If you were born around 1939, say, before or even a little after, you’re probably a little sick and tired by now of war. The history, the mystique, the drama and adventure of it, the noble sacrifices, the stories, the books, the movies, and now Ken Burns’s latest epic, “The War.” How many times can you go through it? And then all of the fruitless and phony wars we’ve waged since then, culminating today in Bush’s pathetic mercenary debacle in Iraq.

For many of us, by now it’s been a lifetime of American wars, starting with that noble and apparently necessary world war and continuing in a depressing and ignominious downward spiral of misadventures, one after another for nearly 70 years, so that by now this recollection of “The War” turns your stomach. Each one of our wars since then has gradually eaten away and eventually despoiled the probity of that victory over organized international military aggression. By now you may be wondering was it all worth it. What were we fighting for back then? For this bullshit we’re living with today? Is that what we’re left with now, after all that, mindless idiots playing soldier and declaring victory only to crash and burn, with us aboard?

Ken Burns wasn’t even alive back then, during the war he is documenting today, so he can’t possibly remember it as so many others of us do, as children with fathers and older brothers actually over there, while we watched and waited. Hopefully, though, “The War” will inform another younger generation that war is not a game to be played haphazardly by fools, as seems to be the case today. That’s the real tragedy our children and their children now confront, whether they know it or not. As Elaine (in "Seinfeld") once attributed to Tolstoy, “War, what is it good for? Ab-so-lutely nuttin’.”

Tuesday, September 18, 2007

Balance

Life is an endless balancing act, even for the president. He came into office all cocky and self-assured, the winner, elected to save America from itself and the slothful Democrats. Or was it to take over the realm and man the helm for the rich and powerful?
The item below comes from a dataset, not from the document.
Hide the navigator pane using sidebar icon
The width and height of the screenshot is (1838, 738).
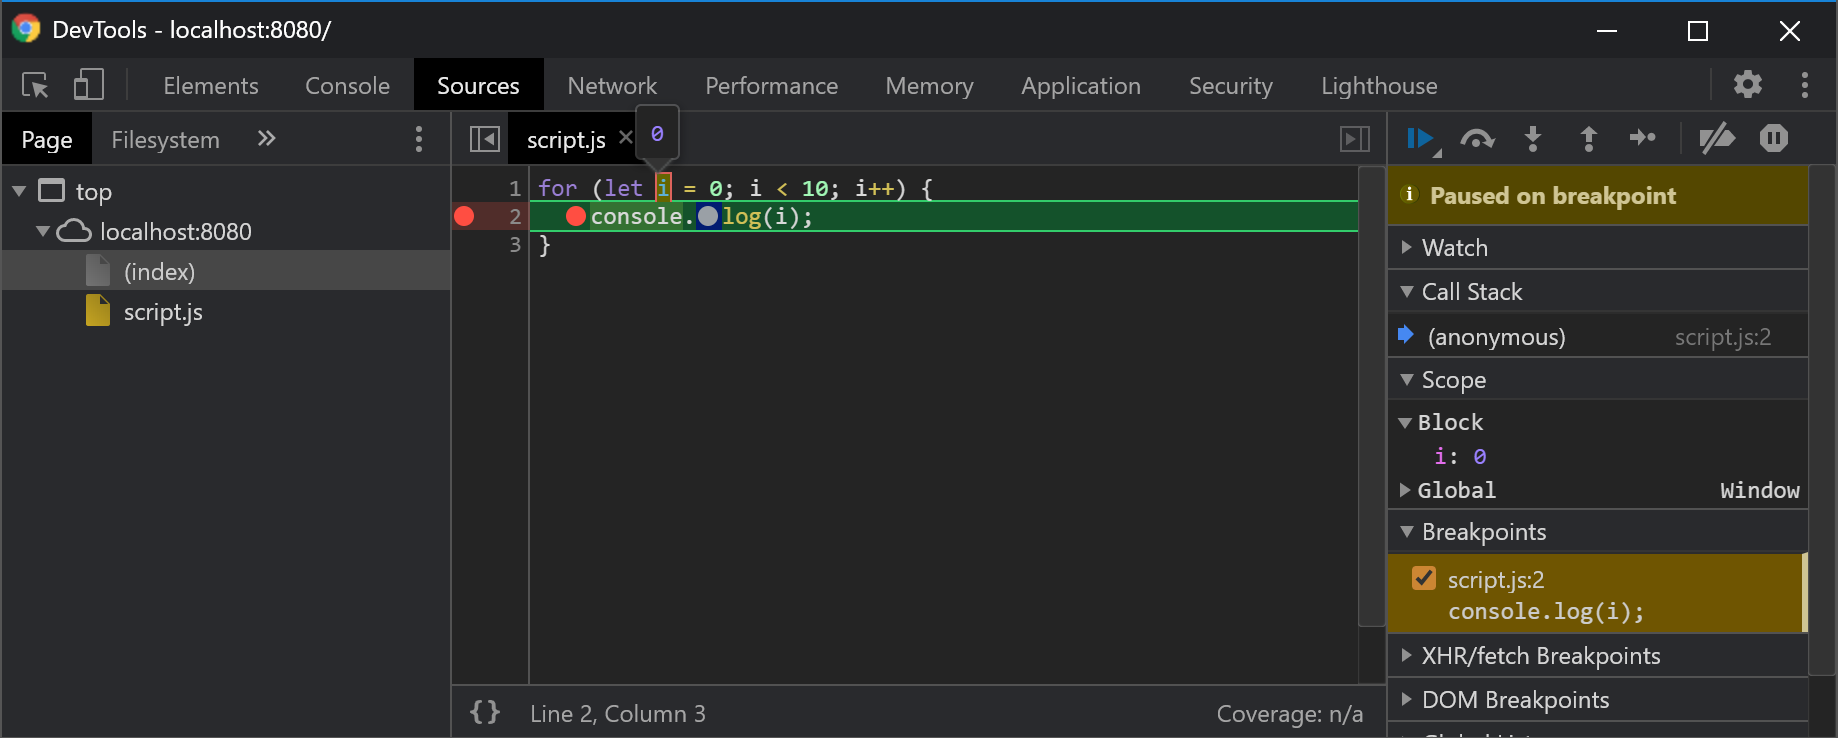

In any case, here he is six years later, inevitably a victim of his own hubris and ignorance, hovering over a precipice of utter failure and self doubt, not to mention slothful Republicans and egregious perversions of his own constituencies.
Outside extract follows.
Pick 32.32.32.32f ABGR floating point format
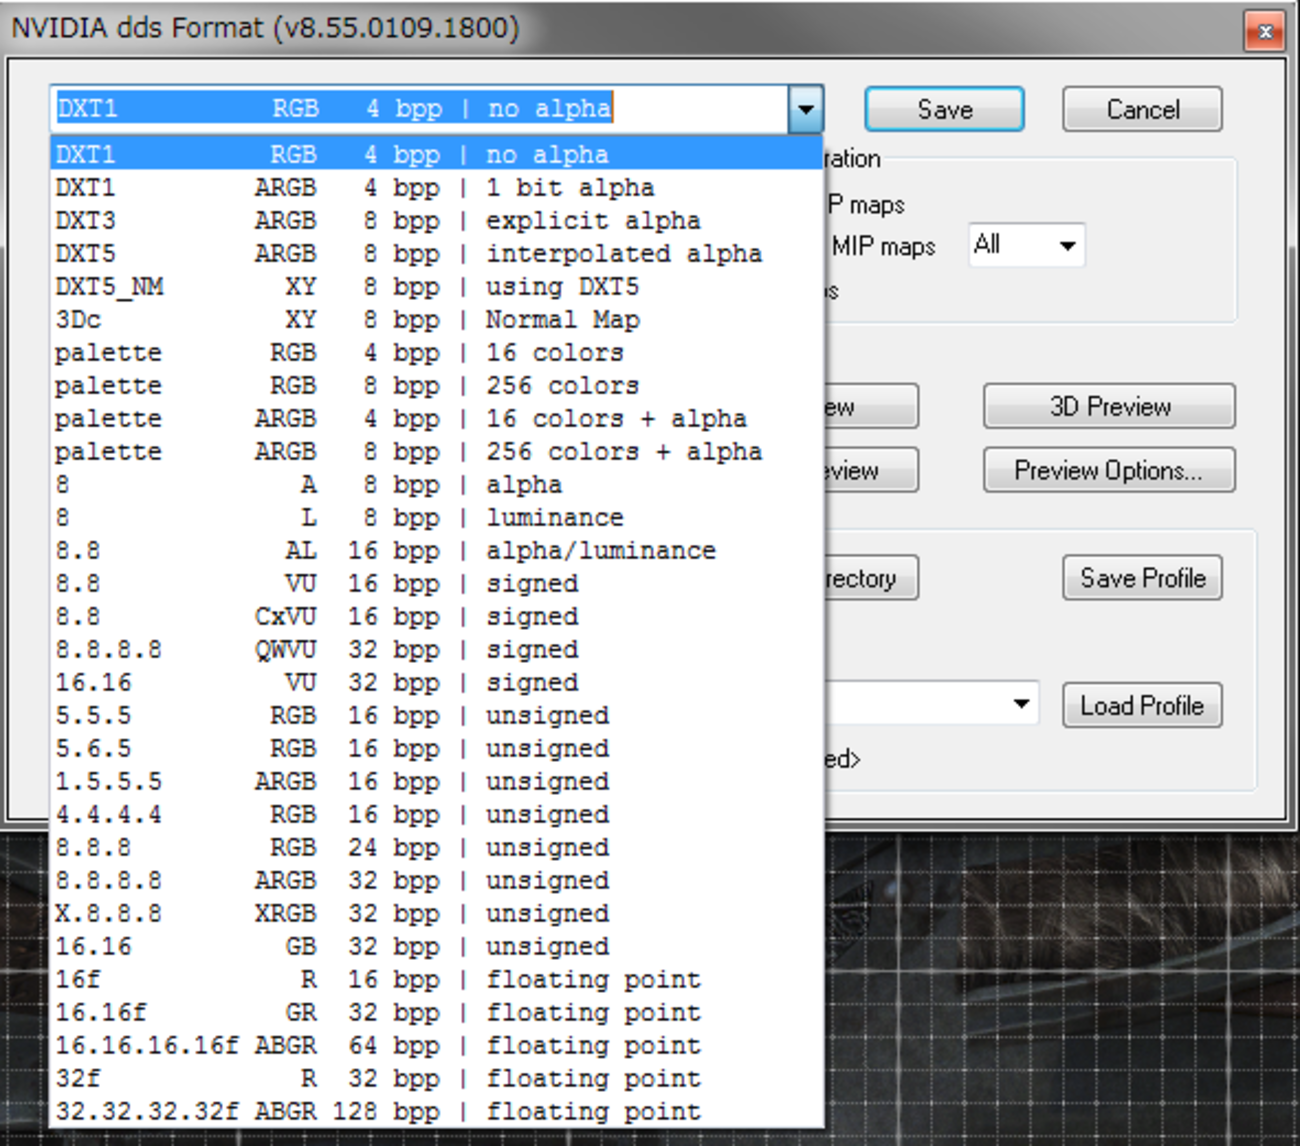 (x=400, y=1112)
Tuesday, September 04, 2007

Sting

Law enforcement, not to mention laws, are totally out of whack in this country -- not only fairy tail stings in airports (as in footsie tootsie in the stalls), but enumerable other restrictions on personal behavior that no law or law enforcement officer should be regulating. Seat belts, for example. What's next, shoelaces? No smoking in bars is another non sequitur. Come on, that's like dip with no chips. Second-hand smoke, you say, but what about farts, bad breath, and body odor, including perfume? And how about pot, a plant? Liquor is legal, yet pot is not? How's that for hypocrisy? Or just plain inane. What is it with this namby-pamby nanny mentality that's sucking all the free will, freedom of choice, and common sense out of our lives? It's enough to drive any sane man around the bend.

Privatize

Privatization. That's the dirty little concept that is bankrupting the middle class. Privatizing and corporatizing federal functions feeds the oligarchy and inflates the cost of essential services such as health care and higher education, not to mention food, fuel, trains, planes, and infrastructure. The justification for this is "the profit motive," and it's supposed to be good for you, you know, like chicken soup. In reality, the rich get richer, those pork-fed captains of industry, and everyone else is in debt to them up to their eyeballs. If you are not in debt to any of them, let us know what rock you are living on -- or under.